Give back, exactly and with nothing else, the lines running from the one that contains "You are a GUI" to the end of the entries below; do not include pictures.

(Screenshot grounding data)
Segment Open
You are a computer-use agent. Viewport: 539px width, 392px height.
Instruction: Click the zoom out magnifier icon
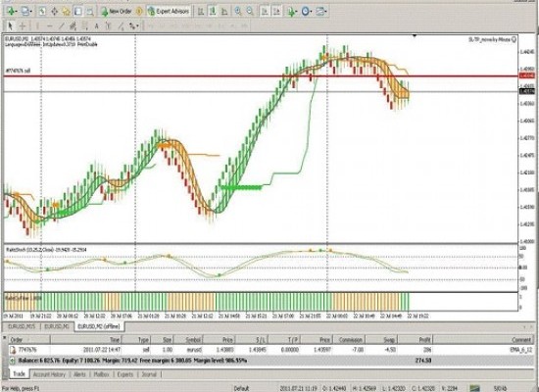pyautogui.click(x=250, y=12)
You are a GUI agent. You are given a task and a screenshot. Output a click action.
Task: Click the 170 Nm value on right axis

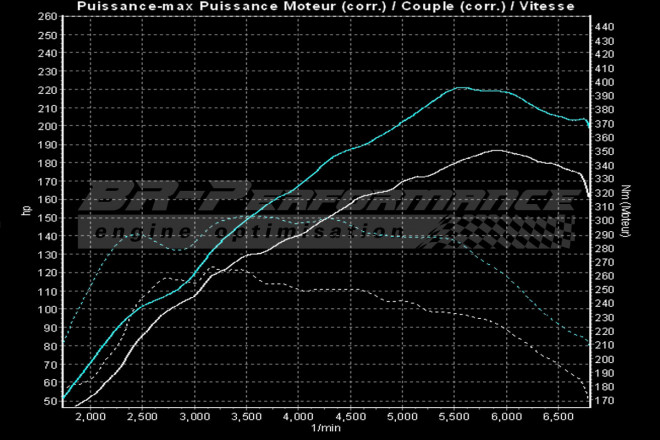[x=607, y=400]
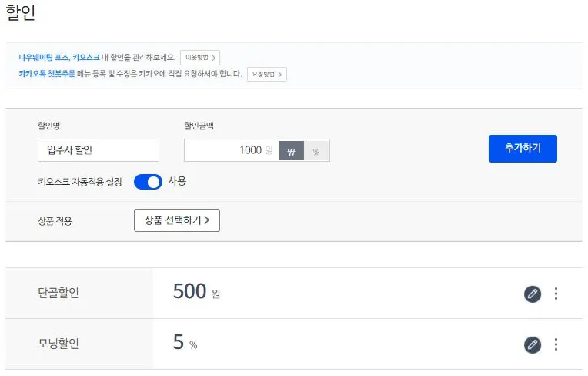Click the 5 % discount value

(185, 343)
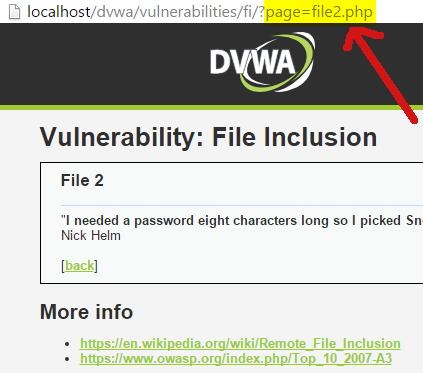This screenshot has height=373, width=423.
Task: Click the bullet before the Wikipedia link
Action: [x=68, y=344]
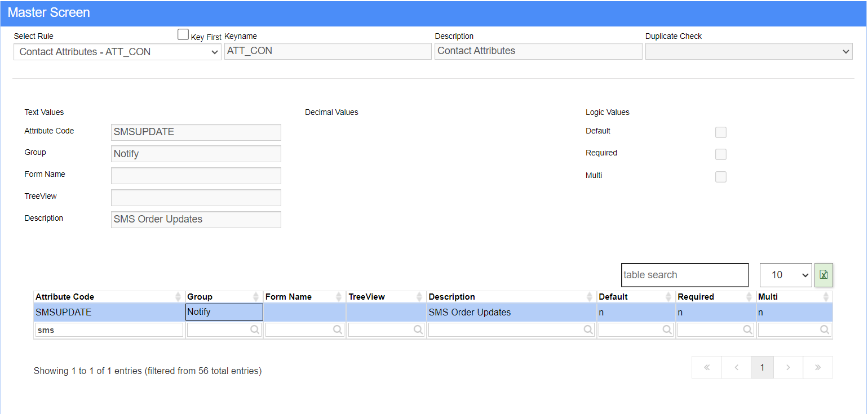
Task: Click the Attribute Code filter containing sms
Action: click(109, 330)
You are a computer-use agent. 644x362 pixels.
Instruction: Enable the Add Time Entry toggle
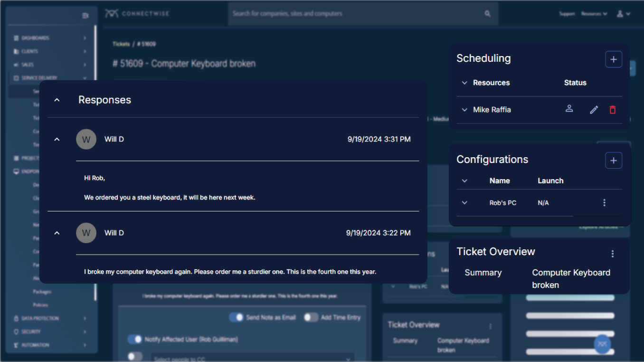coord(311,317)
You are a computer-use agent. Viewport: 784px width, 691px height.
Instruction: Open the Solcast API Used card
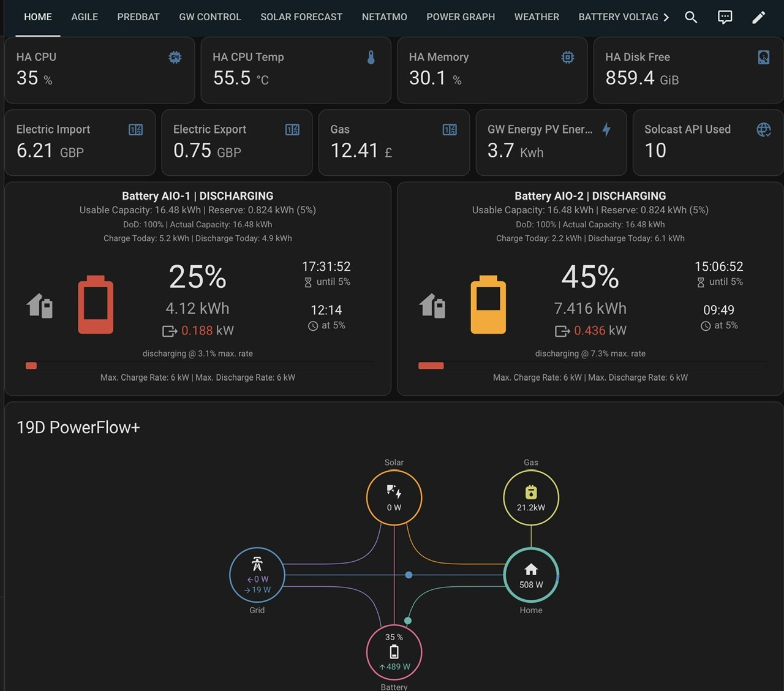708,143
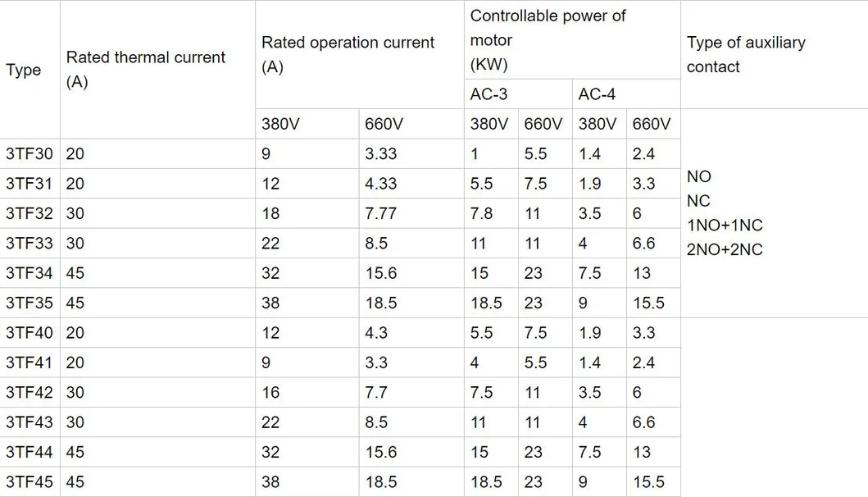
Segment Closed
■ EXERCISE OUTPUT
You are a GUI agent. You are given a task and a screenshot. Output a click action.
Task: Click the 170 Nm value on right axis

[x=607, y=400]
Click the 5 % discount value

(185, 343)
This screenshot has height=373, width=423.
Task: Click the bullet before the Wikipedia link
Action: [x=68, y=344]
Task: Click the Attribute Code filter containing sms
Action: click(109, 330)
You are a computer-use agent. 644x362 pixels.
Instruction: Enable the Add Time Entry toggle
coord(311,317)
You are a computer-use agent. Viewport: 784px width, 691px height.
Instruction: Open the Solcast API Used card
708,143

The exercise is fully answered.